Um amigo meu (não vou citar seu nome mas isso tornar-se-á público em breve) teve uma idéia aleatória e inconseqüente (como toda idéia aleatória) num dia de falta de luz. Morador da Moradia Estudantil da Unicamp (conjunto que compõe-se de várias casinhas com sala, quarto, cozinha e banheiro povoadas por 4 pessoas que lá moram gratuitamente, voltada para estudantes menos favorecidos e gente que quer economizar pra comprar um carrão — viva o Estado!), ao faltar luz, resolveu sair com algumas pessoas, vestido de profeta (ou de Jesus Cristo mesmo, não sei), com uma moça a seu lado com um lençol feito véu branco a anunciar que “O fim está próximo”, “Arrependam-se”, “A culpa é de vocês”, entre outros.
Há 10 anos, alguns jovens lançavam O Indivíduo, que contava com o artigo “A negra noite da consciência“, que combatia o “Dia da Consciência Negra”. Foram chamados de “racistas” pelos melano-fascistas (go Greek if you didn’t catch it). Nunca fui fã deles, nunca fui leitor assíduo, às vezes recomendavam-me um artigo e eu lia. Sempre eu gostava, mas há outros estilos que eu prefiro. Quem me lê constantemente sabe quem são os meus favoritos. Retomo, estou disperso demais: os jovens que lançavam “O Indivíduo” na PUC do Rio foram perseguidos, caluniados e Olavo de Carvalho veio em seu socorro com diversos artigos em jornais que foram posteriormente publicados no volume “Imbecil Coletivo II: A longa marcha da vaca para o brejo e os filhos da PUC”. Eles eram os filhos da PUC.

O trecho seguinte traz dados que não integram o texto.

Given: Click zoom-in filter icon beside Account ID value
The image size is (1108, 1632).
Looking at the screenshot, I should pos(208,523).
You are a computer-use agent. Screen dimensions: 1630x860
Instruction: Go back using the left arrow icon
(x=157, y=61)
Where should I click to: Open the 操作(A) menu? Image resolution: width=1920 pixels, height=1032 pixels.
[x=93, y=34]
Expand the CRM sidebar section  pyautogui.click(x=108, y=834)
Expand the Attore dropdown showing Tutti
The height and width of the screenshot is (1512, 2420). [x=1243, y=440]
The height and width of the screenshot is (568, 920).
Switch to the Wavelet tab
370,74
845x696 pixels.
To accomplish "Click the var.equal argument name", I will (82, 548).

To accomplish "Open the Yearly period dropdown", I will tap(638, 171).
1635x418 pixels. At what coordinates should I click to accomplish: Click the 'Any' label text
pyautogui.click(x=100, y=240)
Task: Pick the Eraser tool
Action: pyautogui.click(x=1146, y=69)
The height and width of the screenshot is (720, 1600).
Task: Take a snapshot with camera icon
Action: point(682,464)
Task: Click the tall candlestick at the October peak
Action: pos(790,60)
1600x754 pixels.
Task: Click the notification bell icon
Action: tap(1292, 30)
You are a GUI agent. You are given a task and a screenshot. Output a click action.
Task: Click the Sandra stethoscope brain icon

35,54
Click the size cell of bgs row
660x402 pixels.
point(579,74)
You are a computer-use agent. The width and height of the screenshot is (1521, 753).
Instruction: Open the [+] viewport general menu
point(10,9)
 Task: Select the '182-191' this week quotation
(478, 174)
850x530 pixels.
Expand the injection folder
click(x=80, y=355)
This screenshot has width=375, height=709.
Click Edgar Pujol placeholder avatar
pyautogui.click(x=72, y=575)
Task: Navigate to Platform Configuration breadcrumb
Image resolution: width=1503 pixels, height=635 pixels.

Volto ao meu amigo. Em uma das casas em que ele parou, acabara de terminar uma reunião de um “coletivo do movimento negro”. Sem saber desse fato relevantíssimo, gritou “A culpa é de vocês”. A moça que conduzira a reunião saiu de sua casa, viu-os e, achando em sua paranóia que a moça de lençol branco simbolizava uma espécie de KKK, inflou-se de cólera anti-racista e pediu (ou pedirá, não estou ao certo) a abertura de uma comissão de sindicância (na verdade, provavelmente será uma comissão de processo sumário, que geralmente é chamada de sindicância, mas sindicâncias são apenas para funcionários) para puni-lo. Este querido sabiamente trouxe toda a responsabilidade para si.
É incrível a “mania de perseguição” que se desenvolve nesses movimentos de minoria:
– Machado de Assis é o maior autor negro da história
– Seu racista! (…)
– Ela tornou-se lésbica porque ficou desiludida dos homens.
– Seu homofóbico!! (…)
– A natureza feminina é voltada aos cuidados do lar. Isso não impede… — no que sou interrompido:
– Seu machista!!!
O pior é que até pessoas que não consideram racista o seu ato condenam-o por motivos estapafúrdios. Mas vejam — volto novamente de uma dispersão –, esses movimentos de minorias estão criando uma predisposição à guerra, seja de raças, de sexos, de credos! Todos os negros “politizados” passam a ver nos brancos (e meu amigo em questão está muito longe de ser um caucasiano!) inimigos em potencial, descendentes de escravizadores (ah, se eu fosse levar meu parco sangue semita a sério…). Os gays, lésbicas e todas essas coisas aí vêem o “moralista” e acham que ele os odeia! Viva a tolerância, viva a sociedade plural, não devia ser por isso que os movimentos de minorias deveriam lutar?
E a pergunta que fica: como posso ter orgulho de algo que me foi imputado?





Belo texto Luís
A Intolerância sob o véus da tolerância está proliferando em nosso país.